There's a lot about todays web-site interfaces that bug me.  First, let me say that many sites are utterly fantastic and its not the lack of content or style (that plagues many home page sites for example).  It's the sheer overload of unrelated information that makes sites practically indecipherable.

Back in the 'old' days before GUI's there was this thing called text.  Back before there were guidelines and other supremely popular apps from which you could borrow/lift your app's look and feel, there were apps that took over control of your entire machine, where every app was its own domain, where every app had its own rules determining how you could or could not interact with it.

Let's just say, things were bad.  Of course, nobody knew it then.  Everyone just accepted it as the way things were.  Then GUI's came into vogue, there was the Lisa and Mac that showed what a consistent user interface could do for productivity.  Then we had nearly a decade of UI bliss. 

Then came the WEB, and we are back in undiscovered territory.  Interfaces are a mishmash of individual designers whims.  You cannot go between sites and carry forward any knowledge or understanding about how to interact.  Sure, there are buttons to click and fields to enter, but do the buttons always look like buttons and are the fields so obvious?
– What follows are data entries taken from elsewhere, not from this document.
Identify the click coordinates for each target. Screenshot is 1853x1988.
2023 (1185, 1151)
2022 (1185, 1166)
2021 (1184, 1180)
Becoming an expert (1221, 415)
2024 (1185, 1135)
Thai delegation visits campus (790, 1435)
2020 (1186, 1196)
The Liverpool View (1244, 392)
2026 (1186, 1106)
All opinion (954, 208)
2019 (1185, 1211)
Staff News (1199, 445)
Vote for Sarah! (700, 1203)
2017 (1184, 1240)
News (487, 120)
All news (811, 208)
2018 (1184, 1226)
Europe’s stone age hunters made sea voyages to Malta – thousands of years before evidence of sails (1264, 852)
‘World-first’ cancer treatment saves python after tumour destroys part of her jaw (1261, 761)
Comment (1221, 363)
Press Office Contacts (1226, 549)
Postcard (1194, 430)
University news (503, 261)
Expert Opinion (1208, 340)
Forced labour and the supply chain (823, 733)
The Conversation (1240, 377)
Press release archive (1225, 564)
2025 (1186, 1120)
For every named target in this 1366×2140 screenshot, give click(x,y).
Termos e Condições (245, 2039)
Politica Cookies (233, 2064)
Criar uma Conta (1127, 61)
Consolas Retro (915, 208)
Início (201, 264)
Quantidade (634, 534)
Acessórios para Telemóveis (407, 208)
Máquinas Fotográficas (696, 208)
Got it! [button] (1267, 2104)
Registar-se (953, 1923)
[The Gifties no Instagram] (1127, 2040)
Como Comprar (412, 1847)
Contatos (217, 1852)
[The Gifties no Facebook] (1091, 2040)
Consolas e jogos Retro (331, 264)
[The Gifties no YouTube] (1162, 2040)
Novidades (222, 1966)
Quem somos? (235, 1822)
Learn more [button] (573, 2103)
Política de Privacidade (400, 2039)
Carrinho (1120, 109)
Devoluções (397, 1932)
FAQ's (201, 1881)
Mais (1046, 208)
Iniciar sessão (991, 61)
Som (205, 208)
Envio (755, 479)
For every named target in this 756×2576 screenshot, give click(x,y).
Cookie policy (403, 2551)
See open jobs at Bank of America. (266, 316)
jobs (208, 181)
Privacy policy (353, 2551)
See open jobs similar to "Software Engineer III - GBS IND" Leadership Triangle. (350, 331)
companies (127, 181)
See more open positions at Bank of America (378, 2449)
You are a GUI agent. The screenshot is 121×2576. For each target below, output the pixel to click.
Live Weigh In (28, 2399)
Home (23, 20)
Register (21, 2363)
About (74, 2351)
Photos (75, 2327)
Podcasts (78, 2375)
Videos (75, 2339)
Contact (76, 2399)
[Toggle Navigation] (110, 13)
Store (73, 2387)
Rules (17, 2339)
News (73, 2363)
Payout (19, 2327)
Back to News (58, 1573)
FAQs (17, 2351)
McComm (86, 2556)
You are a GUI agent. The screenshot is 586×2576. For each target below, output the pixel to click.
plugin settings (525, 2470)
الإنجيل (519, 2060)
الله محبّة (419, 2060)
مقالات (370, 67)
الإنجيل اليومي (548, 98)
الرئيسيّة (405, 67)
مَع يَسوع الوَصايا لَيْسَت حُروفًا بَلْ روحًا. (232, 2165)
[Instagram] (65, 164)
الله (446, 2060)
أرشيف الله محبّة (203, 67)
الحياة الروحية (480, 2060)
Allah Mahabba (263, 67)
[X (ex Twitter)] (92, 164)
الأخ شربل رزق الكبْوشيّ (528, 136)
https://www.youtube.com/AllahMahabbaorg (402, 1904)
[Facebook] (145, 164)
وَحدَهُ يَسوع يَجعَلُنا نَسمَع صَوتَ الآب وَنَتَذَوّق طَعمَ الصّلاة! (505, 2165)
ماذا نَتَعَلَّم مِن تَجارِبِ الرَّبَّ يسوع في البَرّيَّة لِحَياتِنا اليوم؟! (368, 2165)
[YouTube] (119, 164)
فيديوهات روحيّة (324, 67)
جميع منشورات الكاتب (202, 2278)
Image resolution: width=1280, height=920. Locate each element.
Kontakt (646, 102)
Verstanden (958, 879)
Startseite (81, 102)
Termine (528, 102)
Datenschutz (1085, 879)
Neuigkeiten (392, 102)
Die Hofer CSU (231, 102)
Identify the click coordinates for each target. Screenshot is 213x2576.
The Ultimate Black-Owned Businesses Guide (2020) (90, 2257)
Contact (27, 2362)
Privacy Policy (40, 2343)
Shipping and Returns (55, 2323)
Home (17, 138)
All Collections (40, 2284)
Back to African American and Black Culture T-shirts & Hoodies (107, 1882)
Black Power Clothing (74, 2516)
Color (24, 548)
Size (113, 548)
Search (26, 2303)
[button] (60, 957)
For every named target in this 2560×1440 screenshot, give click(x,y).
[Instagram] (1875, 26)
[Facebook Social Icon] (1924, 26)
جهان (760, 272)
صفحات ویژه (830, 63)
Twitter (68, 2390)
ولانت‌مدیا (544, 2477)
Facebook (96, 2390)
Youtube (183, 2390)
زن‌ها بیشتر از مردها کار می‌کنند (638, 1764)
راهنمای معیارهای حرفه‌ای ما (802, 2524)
Every day I visit many sites on the web, and every time I click between them I have to shift mental gears and remember how to navigate each.  Some are so crowded with uninformative text and ads that its near impossible to recognize what you need to do.

Some have menus in side lists, some on top, some on bottom, some embedded in clusters surrounded by ad copy or informative messages.  Some have one or more or all at the same time.  Most 'buttons' are text links to other pages, etc, and they are hard to distinguish from other forms of text cramming a page.  I visited one site for over a month before I realized that you could actually register an account and log in, it was that difficult to recognize what I was seeing on the page.

I guess,  I just wonder if most site designers actually know what they are doing.  I mean there is a lot of knowledge that can be acquired in the design and layout of pages for books, magazines, billboards, etc.  There must be something like that by now for web page design.  Or are we all just flying blind?